Grow Maritime urges the maritime industry to prepare for the new Corporate Sustainability Reporting Directive


The urgency in adopting sustainable practices is clear following the European Parliament’s approval of the new Corporate Sustainability Reporting Directive (CSRD) which comes into force in 2024, say ESG specialists – Grow Maritime.

Grow Maritime assists maritime organisations to improve their performance through the development and implementation of impactful ESG strategies ultimately creating added value both for the organisations that employ its services but also the planet and society at large.
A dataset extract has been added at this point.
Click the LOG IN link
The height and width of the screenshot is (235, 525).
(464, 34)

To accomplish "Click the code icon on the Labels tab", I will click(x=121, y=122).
All organisations (both public and private) with more than 250 employees and over €40 million turnover will need to comply with the CSRD and start reporting in accordance with the new European Sustainability Reporting Standards (ESRS) in 2025. Public entities with more than 500 employees who have been reporting under the NFRD (Non-Financial Reporting Directive) will need to abide by these new requirements a year earlier. These new regulations on corporate sustainability reporting are going to hit the sector hard as five times more businesses in Europe will need to comply, catching most of them unprepared in terms of internal know-how, processes and systems. As a result, Grow Maritime is urging the maritime sector to start preparing well in advance to ensure it doesn’t fall foul of CSRD legislation.

Grow Maritime’s Chairwoman Irene Loucaides said “The new CSRD is very forward looking as it will require companies to disclose their Sustainability goals as well as their progress against those goals every year. If no progress is reported and targets are not met, then that affects the company’s profitability as that would mean the company is not accountable, reliable or trustworthy, and surely investors, clients and other stakeholders won’t respond well to those attributes.”

Sustainability Reporting in accordance with International Standards and in line with the Poseidon Principles is one of the main services Grow Maritime specializes in.

Ms Loucaides warns: “Businesses need to be very careful what they commit to. Setting realistic targets is much more prudent than being too optimistic and having to face the consequences of being unsuccessful in achieving your goals. If your organisation has been collecting this type of non-financial information for several years, it is in a favourable position, as it can track a pattern of its performance and set goals that are more achievable.”